4 Comments on "Questions prompted by that chart from the ‘Renewable Integration Study’"

  1. Very nice analysis. The questions are heading in the right direction.

    I’d ask a couple of them more directly:

    – which VRE CfD purchasers are benefiting from very low wholesale prices
    – if the market system is in crisis, then why are governments still forcing in new unnecessary supply using VRE offtakes – surely the government has some sort of obligation not to wreck the joint
    – same goes for rooftop solar

  2. The questions are good but as you point out everything depends on your reference point.
    Mine is the need to decarbonise. If you start with that as the priority then policy will make the money be there. Same as for police or some other essential service.
    The second observation is that there is committed and or under construction new investment sufficient to provide more than a further 10% of NEM energy. And I will offer 3:1 odds that there will be more commitments over the next few years. Yet without a policy to incentivise demand the total pie will not be big enough.

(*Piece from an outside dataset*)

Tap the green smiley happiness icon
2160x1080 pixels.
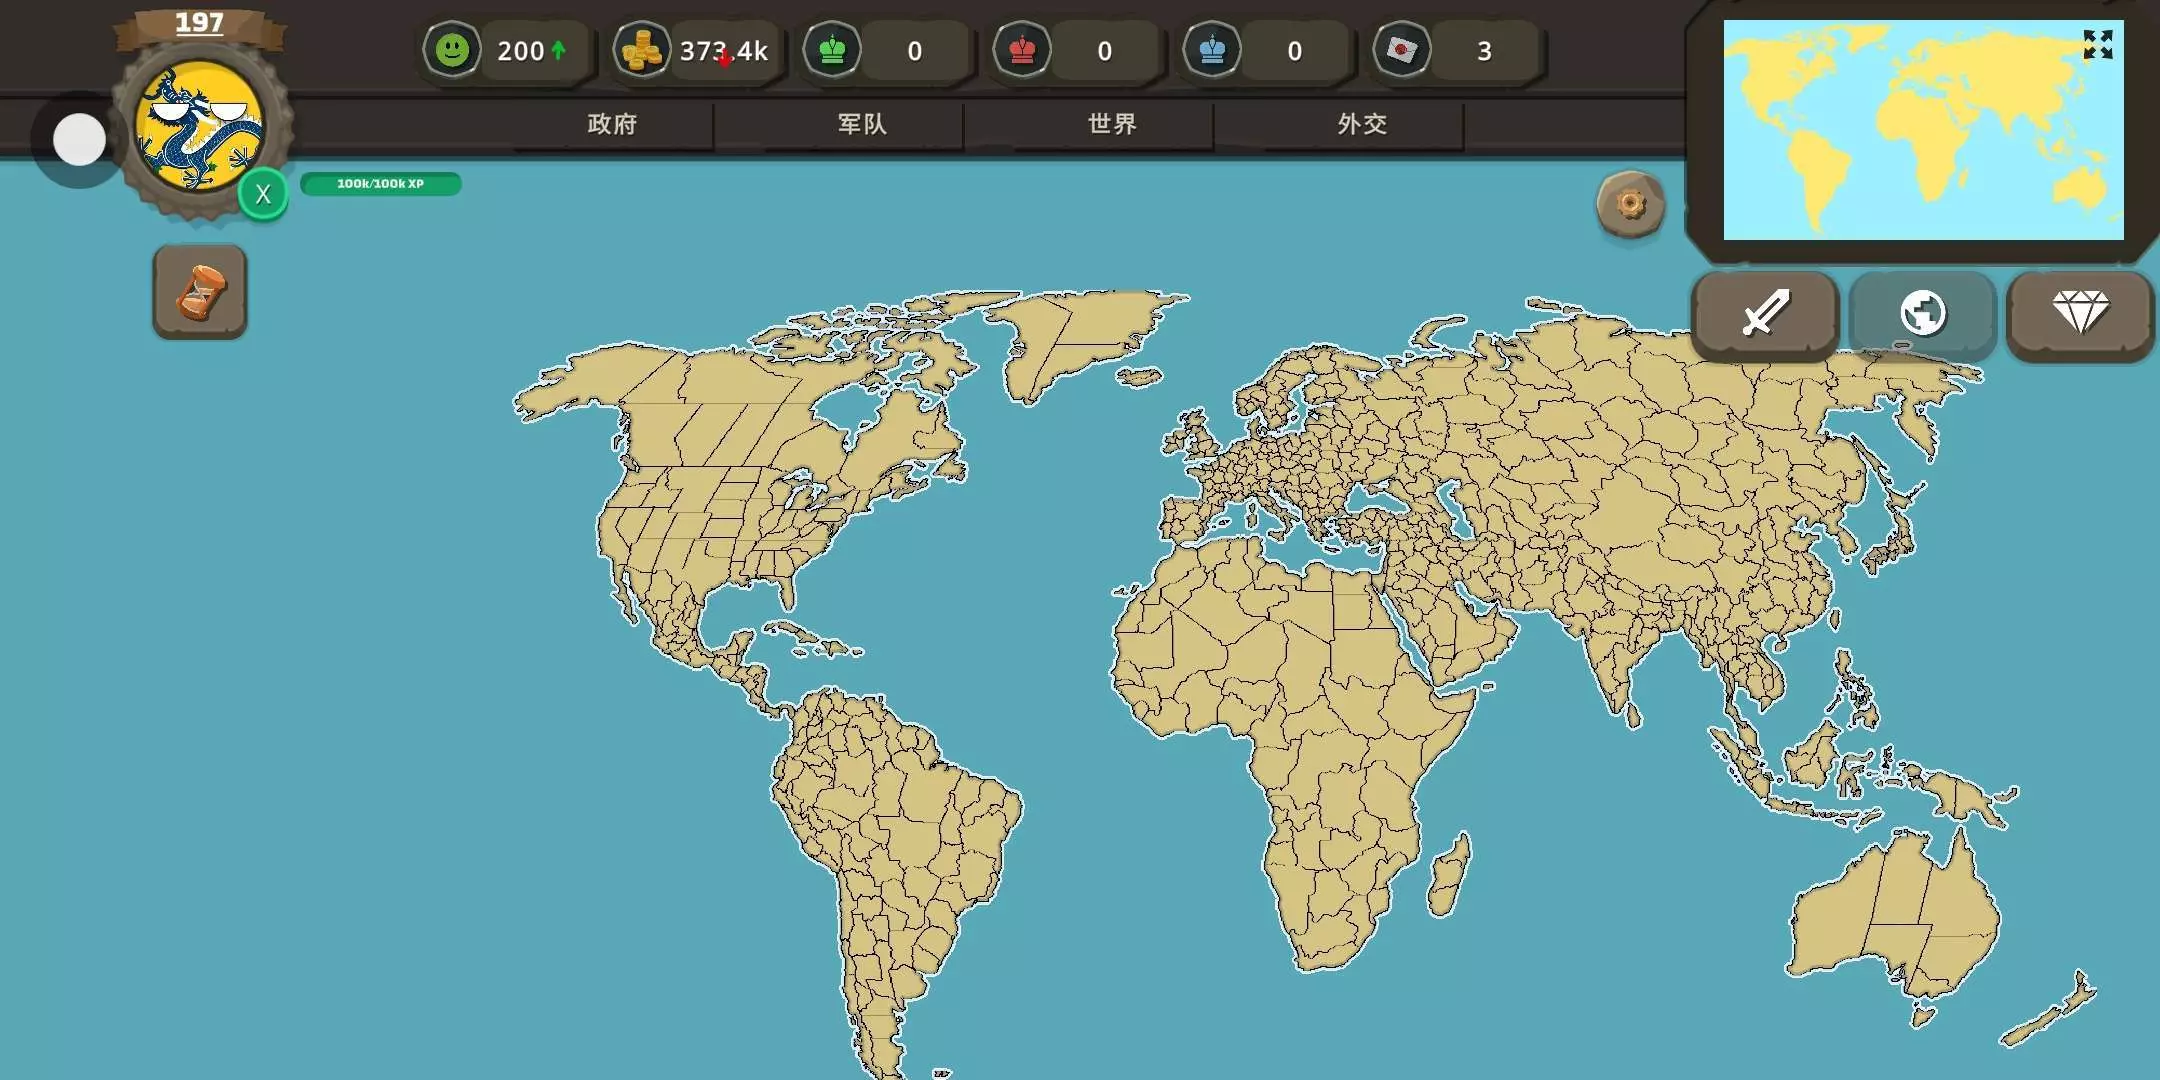tap(452, 50)
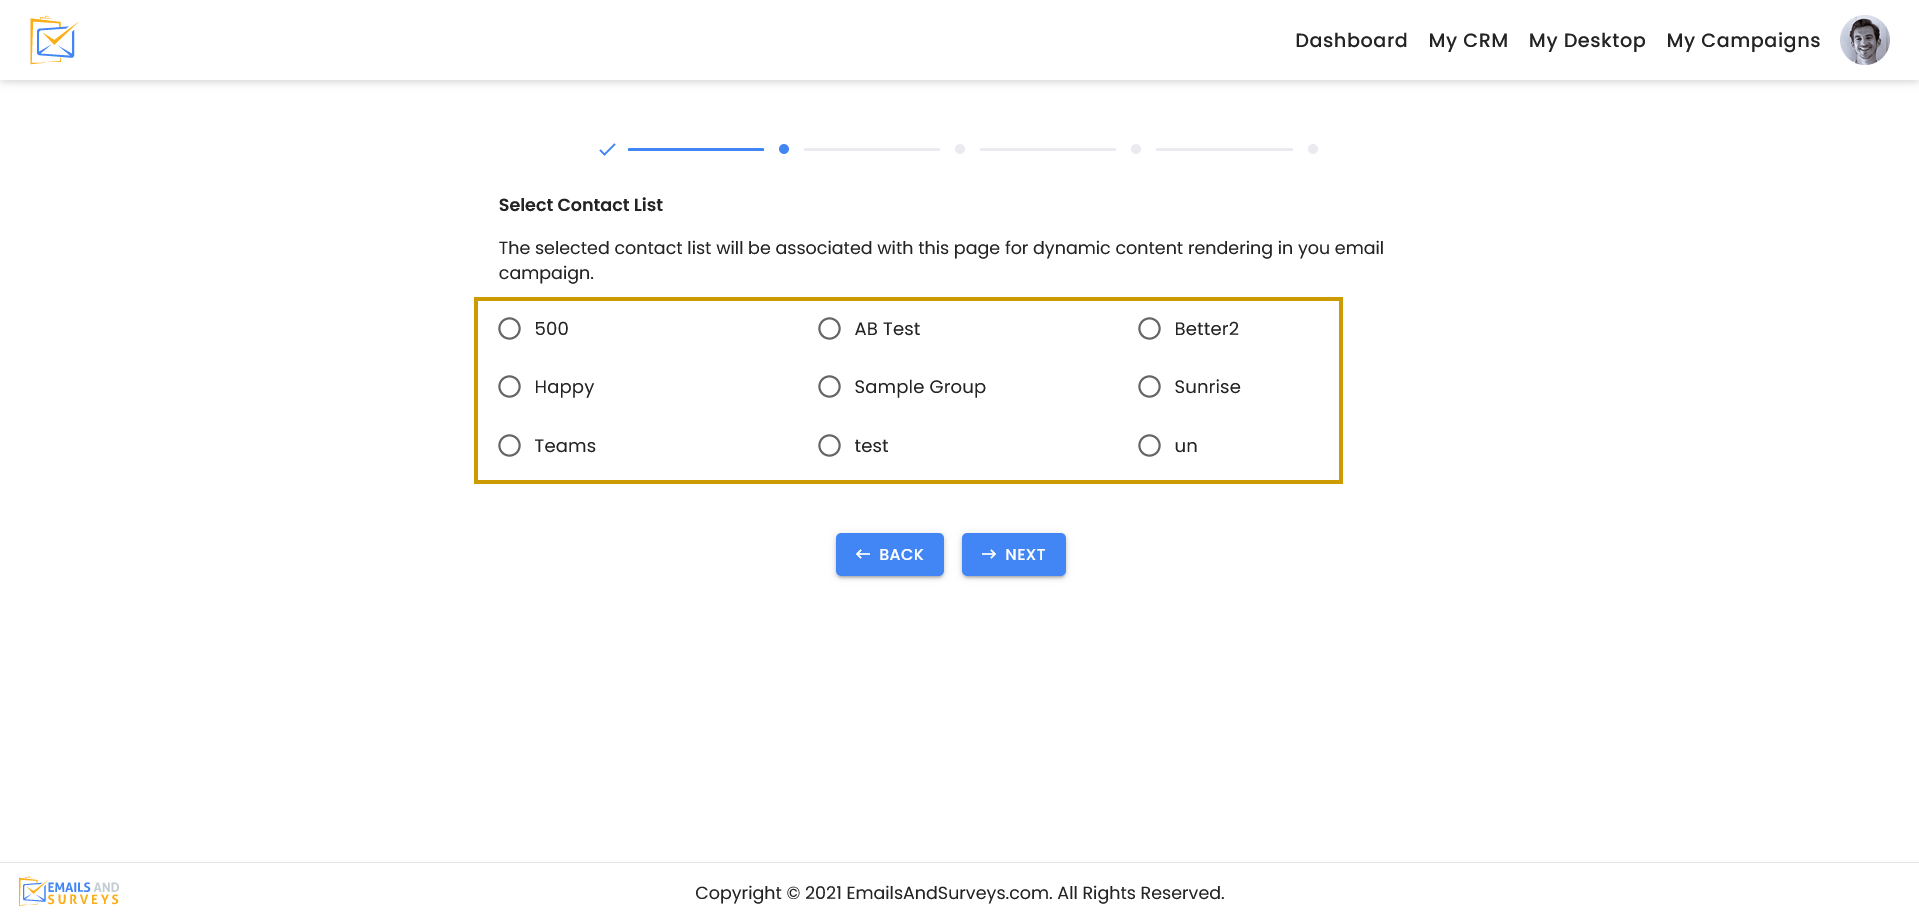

  3. Here’s one of the things that jump out to me, Patricia, when I view that chart from the Renewable Integration Study:

  4. This post touches on so many issues its worth coming back to.
    Whether people realise or not there is a big discussion about risk going on.
    If revenue is guaranteed it is undeniable that the risk in financing wind and solar is very low, that’s because there is no exposure to fuel costs. Essentially your only risk is construction and breakdown. So then the cost of capital is low and the required price is low. But the risk has been shifted.
    So the most fundamental principle of risk is it should be borne by those most able to price it appropriately. In many markets the private sector is the best placed to judge return and risk, that is a fundamental principle of capitalism.
    Equally there are society level risks, such as say lung cancer from cigarettes, defence, a sufficiently educated population, that society has decided are best borne by the Government
    The fundamental concern about risk is the need to judge the carbon priority. If there was a carbon price, a credible emissions trajectory, the risk of new investment could easily be judged by the private sector. Without that policy, the risk falls back to the Government(s) who signal their support for decarbonisation by providing PPAs without necessarily having to disclose their carbon policy. In this case the Government has better information than the private sector and may therefore be better placed to bear the risk.
    There are other factors in that individual wind and solar farms are very small relative to the size of movement and also quite fast to build so that the risk of misjudging the total new supply required is smaller. Still it would be better done by setting a credible target and then letting the private sector work out how to do it. Its that lack of govt policy that is at the root of many of the problems.